*Work order*
Across the entries below, count the lines in which the word "accomplish" occurs. Reply with the count alone.

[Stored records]
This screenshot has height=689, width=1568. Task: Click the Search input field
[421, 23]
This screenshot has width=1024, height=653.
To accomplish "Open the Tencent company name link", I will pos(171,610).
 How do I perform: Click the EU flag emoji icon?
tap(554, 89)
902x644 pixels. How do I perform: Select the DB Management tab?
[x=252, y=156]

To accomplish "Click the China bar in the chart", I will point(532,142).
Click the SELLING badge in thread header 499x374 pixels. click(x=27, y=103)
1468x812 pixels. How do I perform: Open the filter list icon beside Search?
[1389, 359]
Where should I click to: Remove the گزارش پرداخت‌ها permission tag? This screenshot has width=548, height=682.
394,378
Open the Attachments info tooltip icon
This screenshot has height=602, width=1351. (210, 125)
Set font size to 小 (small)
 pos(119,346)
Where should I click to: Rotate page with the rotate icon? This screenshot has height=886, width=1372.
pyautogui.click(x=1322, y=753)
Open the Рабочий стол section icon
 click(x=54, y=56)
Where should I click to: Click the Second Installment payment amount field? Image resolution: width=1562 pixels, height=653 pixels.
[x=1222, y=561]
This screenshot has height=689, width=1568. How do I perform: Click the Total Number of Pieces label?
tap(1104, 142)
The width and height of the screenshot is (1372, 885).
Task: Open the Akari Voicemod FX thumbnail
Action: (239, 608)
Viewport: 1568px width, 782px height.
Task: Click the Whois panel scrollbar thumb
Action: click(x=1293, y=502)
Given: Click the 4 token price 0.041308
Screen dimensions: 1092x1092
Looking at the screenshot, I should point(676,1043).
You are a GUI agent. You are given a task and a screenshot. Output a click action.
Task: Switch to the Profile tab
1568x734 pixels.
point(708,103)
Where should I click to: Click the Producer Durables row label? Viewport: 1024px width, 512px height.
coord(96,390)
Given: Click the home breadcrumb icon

*Expected answer*
2